Skopje---Macedonia's opposition vowed to continue street protests after 20,000 people marched through the capital Skopje on Sunday demanding that the country's embattled Prime Minister Nikola Gruevski step down.
With the small Balkan country divided by a deep political crisis -- and still in shock after last weekend's battle with ethnic Albanian gunmen in which 18 died -- Gruevski's supporters are to march on Monday after Sunday's big show of force by the opposition.
"We will stay here in front of the government. Nikola Gruevski must resign," the leader of the main opposition SDSM party Zoran Zaev told the crowds drawn up in front of the government's neo-classical offices. "Until he goes we are not going to leave either."
Gruevski -- who only months ago seemed to have an unshakable grip on power -- is now under pressure to assemble as many supporters for his rally in the capital on Monday evening.
Waving Macedonian and Albanian flags, opposition protesters chanted "Resignation!" and "Victory!
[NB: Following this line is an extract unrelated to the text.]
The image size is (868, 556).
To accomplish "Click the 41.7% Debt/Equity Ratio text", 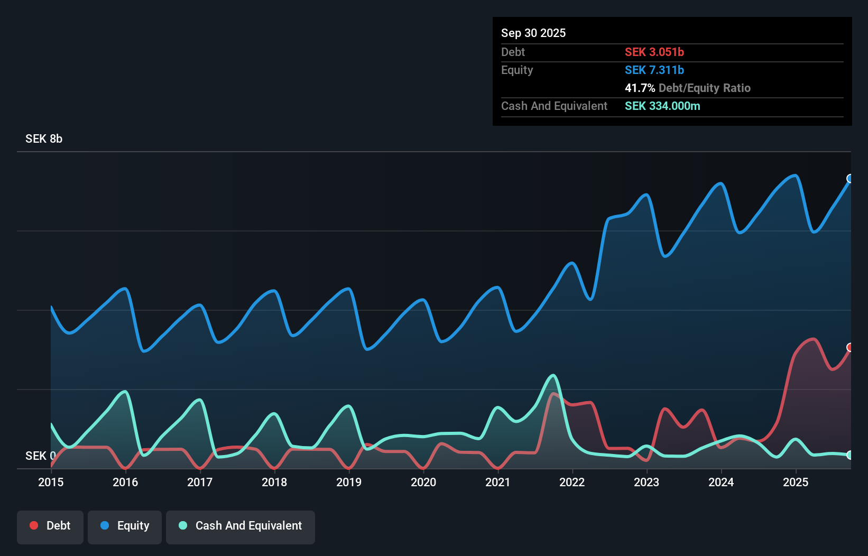I will click(688, 88).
Victory!" The rival demonstrations come after a year-long stand-off between Gruevski and his centre-left opponents that has split the multiethnic country of two million people.
"Join us, for you, for your children, for free and prosperous Macedonia," Zaev urged the protesters, calling the ongoing political crisis "one of the most severe since Macedonia's independence."
"It is necessary to reach a political agreement for an interim government... that would create conditions for early free and fair parliamentary elections," Zaev said.
An opposition source told AFP that they plan to keep enough protesters in front of the prime minister's offices "to keep the pressure on the government."
But by Sunday evening only around 100 remained around a small stage set up outside the grandiose white building.
- 'As long as it takes' -
Macedonia's problems deepened last weekend after the bloody shootout in the northern town of Kumanovo between police and ethnic Albanian rebels, many of them from just across the border in Kosovo.
No violence was reported at Sunday's protest that brought together demonstrators from all corners and ethnicities of the tiny landlocked country, with protestors also carrying flags from the Turkish and Roma minorities.
A protester from Kumanovo, 33-year old psychologist Aleksandar Krstevski told AFP: "We will stay as long as it takes, until the final victory, until the prime minister's resignation."
Carrying a placard saying "Goodbye Nikola", 29-year old Jelena said, "There is a need to finish with this government."
The bloodshed last weekend was the worst in the former Yugoslav republic since a short 2001 conflict between the government and ethnic Albanian rebels.